For some reason, it’s much easier to find ads for the Tri State in the Miami Daily News-Record than for the Sooner, though the Sooner was included in prizes for the first baby of 1954.

When did it close? In July 1984, the Joplin Globe wrote about alleged bicycle thieves who were “cornered on foot at the Sooner Drive-In theater on North Main Street.”

There’s a good photo from 1985, showing the back of the screen in need of some repair, at American Classic Images.

MichaelKilgore on February 24, 2019 at 8:59 pm

Aha! Thanks to the excellent notes at, I have a better explanation for the confusion. The original Sooner opened “a mile south of town, on 66.” Miami History claims that site was prone to flooding, and anyway “At some point between 1961 and 1965, the Tri-State was renamed to the Sooner. According to historian Fredas Cook, it was to take advantage of the much nicer Sooner sign formerly used south of town. Fredas also points out that the original Sooner was a traffic hazard due to its screen facing the highway, that may have contributed to its being closed shortly after opening.”
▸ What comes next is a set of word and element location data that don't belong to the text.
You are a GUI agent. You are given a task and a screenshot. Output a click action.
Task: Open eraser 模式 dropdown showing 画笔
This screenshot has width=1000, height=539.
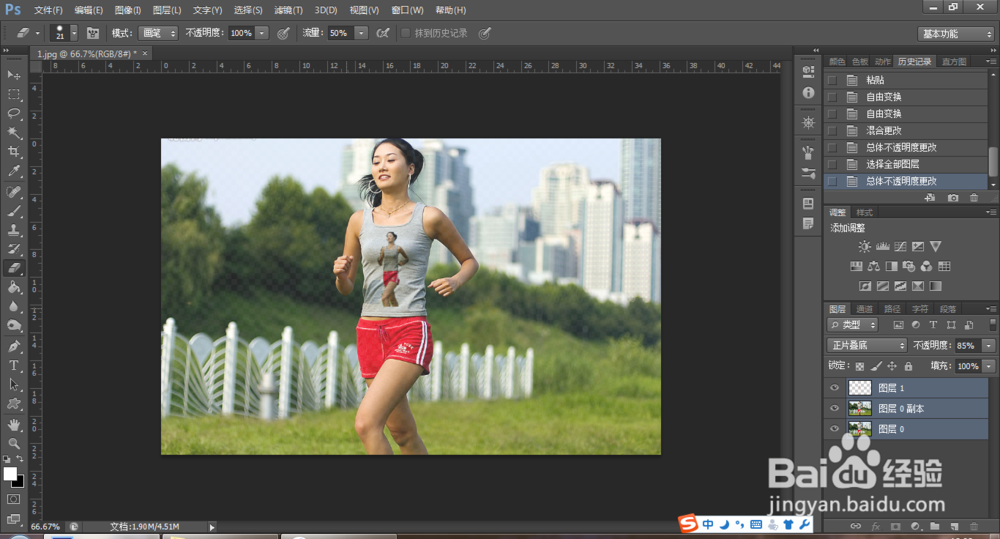point(158,33)
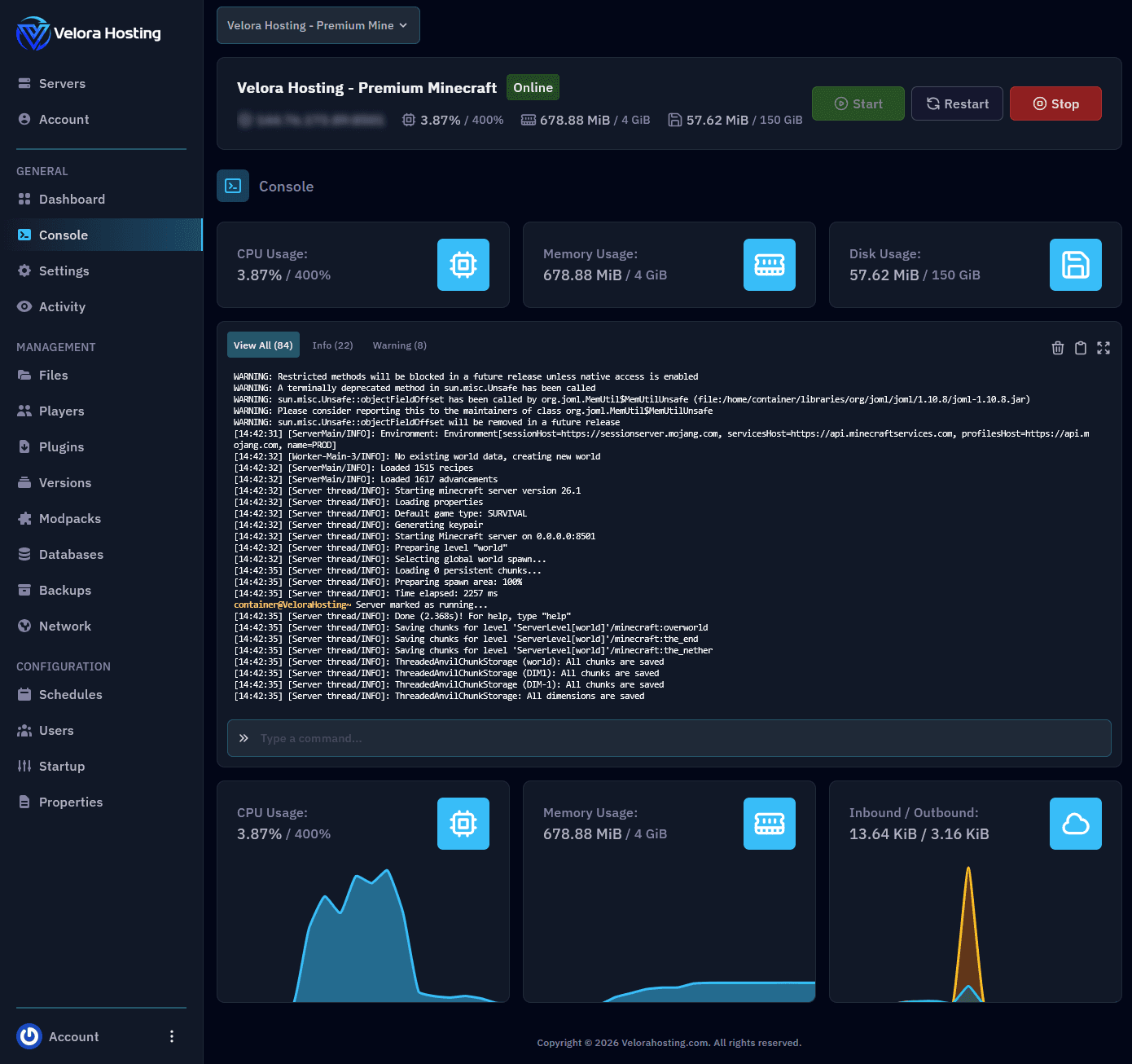1132x1064 pixels.
Task: Open the account three-dot menu
Action: [x=171, y=1036]
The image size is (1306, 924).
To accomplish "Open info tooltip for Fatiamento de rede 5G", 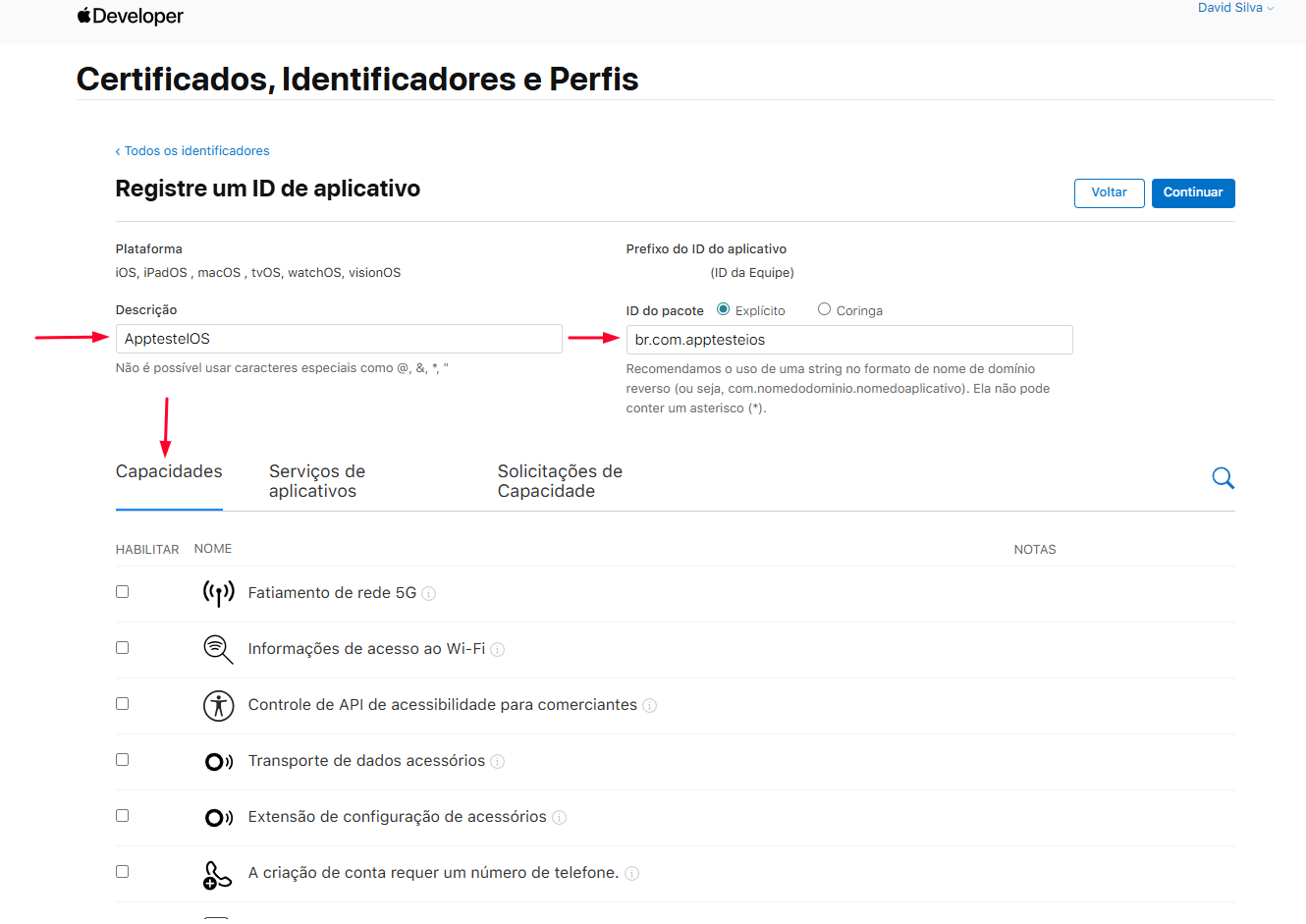I will point(429,594).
Where was that short-lived original Sooner? Looking at the maps and photos at Historic Aerials, I’ve found a good candidate in an otherwise unaccounted for drive-in at Dotyville, just southwest of Miami. It’s on the northwest corner of US 59 & Old Route 66 – Google Maps calls it 10991 US-69. The drive-in was on the 1963 topo map, and the ramps were still visible in 1980, but there appears to be no trace of it now.

Kenmore on May 8, 2019 at 10:02 am

Just so I’m clear on this.

The drive-in that was originally named the “Sooner Drive-In” is listed here as “Sooner #2 Drive-In”. While the Tri-State Drive-In that was renamed after the original one closed is listed here as “Sooner Drive-In”.

Yup, clear as mud. ;)

MichaelKilgore on May 31, 2019 at 7:35 pm

It’s true. This Dotyville Sooner is what I’d call Sooner #1, not #2, since it was a Sooner first.

MichaelKilgore on July 17, 2019 at 6:58 am

From the August 12, 1953 issue of The EXHIBITOR: “Video Independent Theatres opened the Sooner Drive-In, Miami, Okla., and the Airline Drive-In, Ponca City, Okla.”

dallasmovietheaters on July 17, 2020 at 3:23 am

The Sooner Drive-In was damaged in a rain storm and appears to have been closed following the June 12, 1954 showing of Richard Widmark in “Take the High Ground!” An ad lists the theatre as closed indefinitely until the screen and the ramps can be repaired. Those repairs do not appear to have occurred and the sign was moved a decade later to the Tri-State location.